150 year history of official dissembling about protest numbers
Written By: London Socialist Historians Group
Date: January 2002
Date: January 2002
Published In LSHG Newsletter Issue 14: Lent 2002
Members of the London Socialist Historians Group attended the 100,000-strong anti-war demonstration in London on November 18th. Following police claims that only 15,000 people had attended, we issued the following press release:
“The London Socialist Historians Group, sponsors of the socialist history seminar at the Institute of Historical Research in central London, have pointed out that there is an historical parallel for official underestimation of the numbers attending protests in the Capital stretching back 150 years. “At the Stop the War demonstration on 18th November, police estimated 15,000 had attended, while the organisers put the figure at 100,000. By an interesting coincidence 15,000 was also the number estimated as attending the Chartist protest at Kennington Common on Monday 10th April 1848 by the senior police officer in charge Richard Mayne. Chartist organisers argued that 100,000 plus had attended, and historians have tended to support this estimate, by reference to photographs of the protest and other evidence.

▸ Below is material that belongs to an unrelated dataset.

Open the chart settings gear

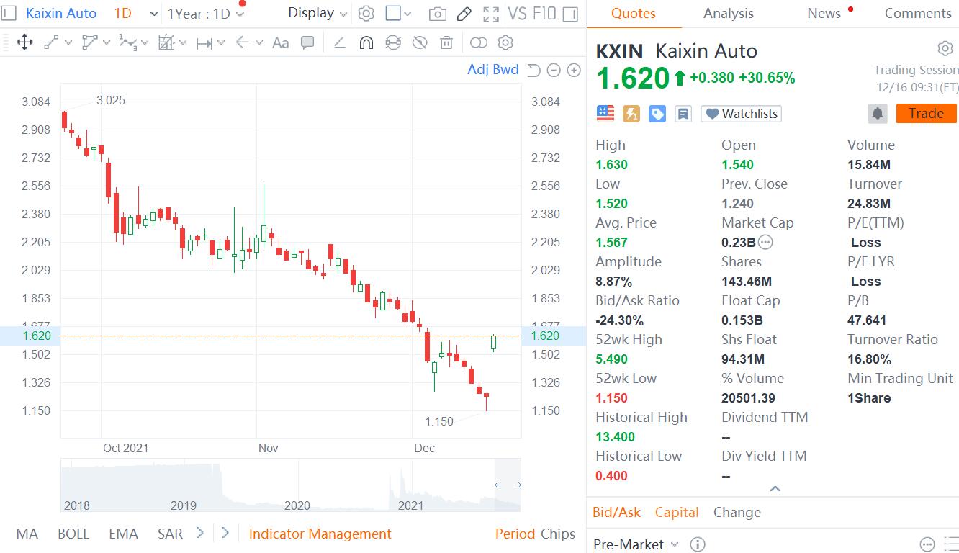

“London Socialist Historians Convenor Keith Flett said, Underestimating the numbers on demonstrations in order to downplay the significance of protests is one of the oldest tricks of authority in Britain. It is not the preserve of the paranoid or conspiracy theorists either. Historical investigation into the Chartist demonstration on April 10th 1848 shows that the process of the 'official lie' was first used then and is still current today.”